Os economistas e analistas econômicos especializados em destrinchar as contas do governo, que geralmente são profissionais ligados a grandes consultorias financeiras, costumam alardear, ao comparar despesas e receitas do governo, o temor de que as contas não fechem, e isto tem um significado claro: pode faltar dinheiro para o pagamento dos juros e rendimentos aos especuladores da dívida pública. E defendem a manutenção da meta de superávit primário (o dinheiro economizado pelo governo para pagar estes juros) no patamar predefinido, que é de 3,1% do PIB.

Isto é, empregar 3,1% do PIB para pagar juros pode, mas aumentar os gastos sociais em 1,4% do PIB até 2014 é arriscado e não pode. E arriscado para quem? Usar mais dinheiro do governo para investimentos, saúde e melhoria em salários e aposentadorias tem um enorme significado para melhorar a vida de milhões de brasileiros e fortalecer o mercado interno, baseando a retomada do crescimento e solidificando o fortalecimento da economia nacional, como vem ocorrendo nos últimos anos.
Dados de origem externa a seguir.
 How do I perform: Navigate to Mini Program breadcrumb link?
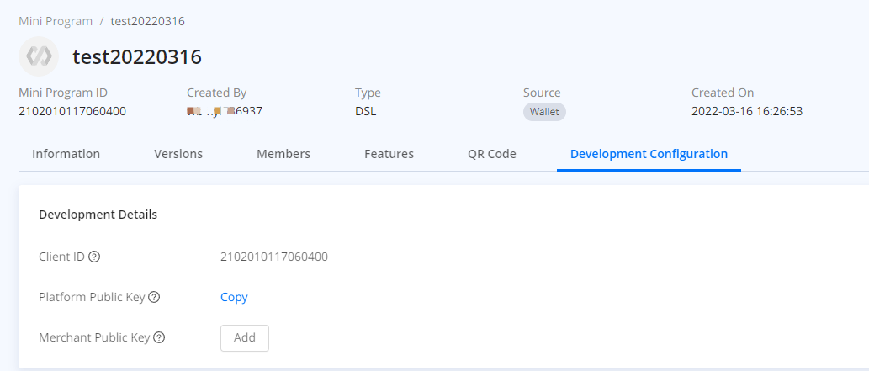[x=54, y=20]
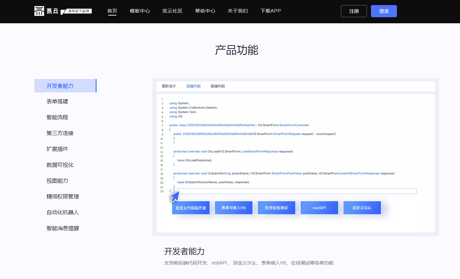Select 自动化机器人 in the sidebar
Screen dimensions: 460x279
pyautogui.click(x=63, y=213)
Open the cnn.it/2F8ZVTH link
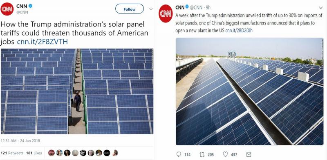The width and height of the screenshot is (327, 160). (x=43, y=42)
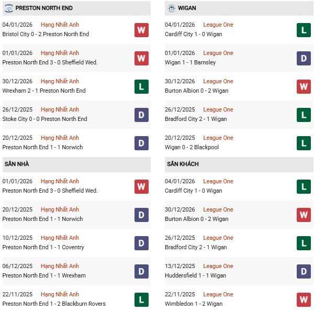Click the D badge for Preston 1-1 Wrexham
This screenshot has width=314, height=311.
pyautogui.click(x=141, y=271)
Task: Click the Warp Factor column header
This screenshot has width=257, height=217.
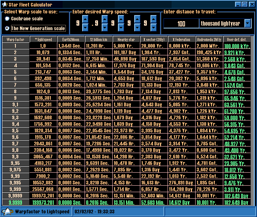Action: click(x=15, y=39)
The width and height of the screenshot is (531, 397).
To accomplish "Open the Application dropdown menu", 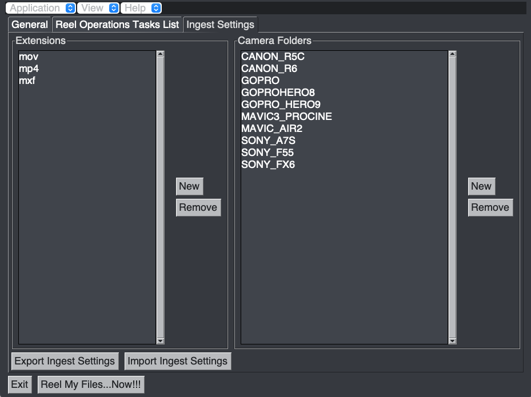I will [x=41, y=8].
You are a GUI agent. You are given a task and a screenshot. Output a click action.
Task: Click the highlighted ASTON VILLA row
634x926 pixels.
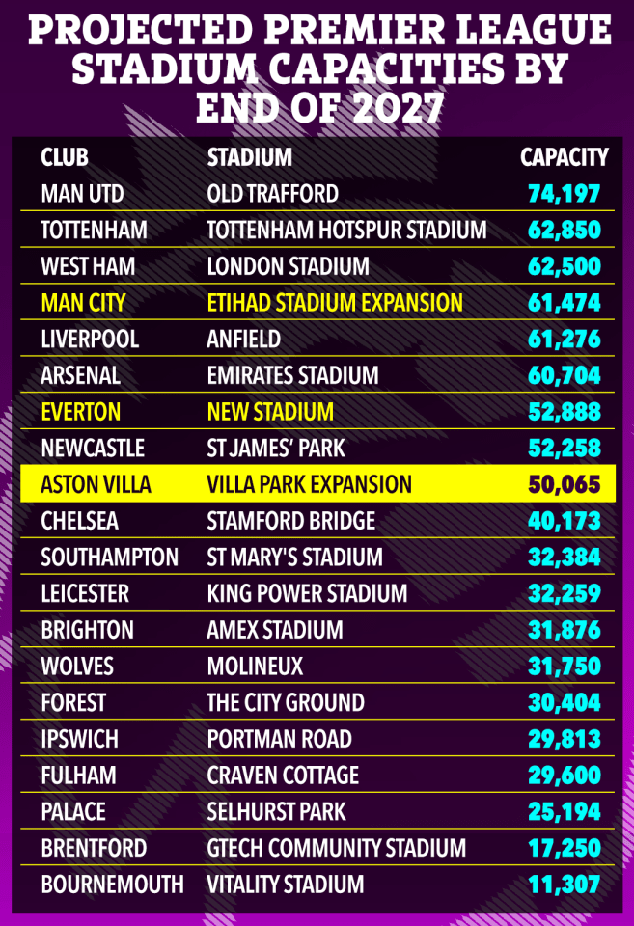click(317, 483)
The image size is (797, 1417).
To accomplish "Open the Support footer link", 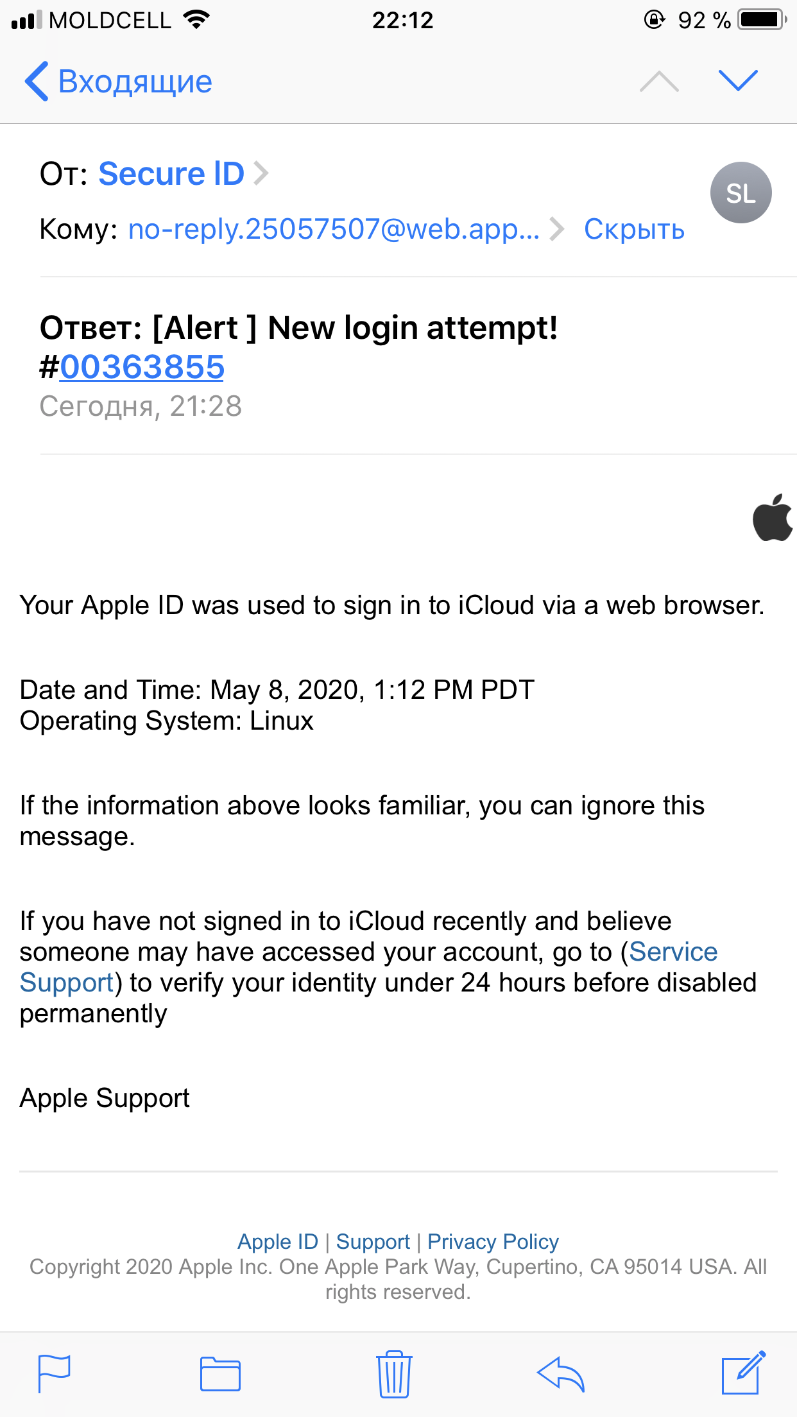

Garantir o pagamento de juros extorsivos atende apenas aos interesses de uma pequena e privilegiada parcela da população, aqueles que vivem da especulação financeira. Este é o centro da questão, ele está fundamentalmente ligado à política, à distribuição relativa do poder na sociedade, e não à técnica econômica, que é um disfarce para a manutenção de privilégios parasitários.

Naturalmente, num sistema capitalista como o vigente no mundo atual, o dinheiro tem um custo que qualquer política econômica precisa levar em conta. E este custo se traduz nos juros pagos ao capital e no compromisso dos governos nesse sentido. Mas o grande problema (que é político, não é demais insistir) é definir os limites para estes juros. No Brasil – como em todo lugar – esta definição decorre da correlação de forças existente e da capacidade de cada protagonista fazer valer seus interesses.

As notícias recentes, que sacrificam servidores públicos e aposentados, apontam para um ainda excessivo poder da especulação financeira, que impõe seus interesses e legitima seus privilégios com oráculos de aparência técnica difundidos pelos jornais. E indicam a necessidade de alterar a correlação de forças a favor do desenvolvimento com uma plataforma que uma o povo brasileiro contra os juros e o superávit primário e a favor do progresso econômico e social da nação.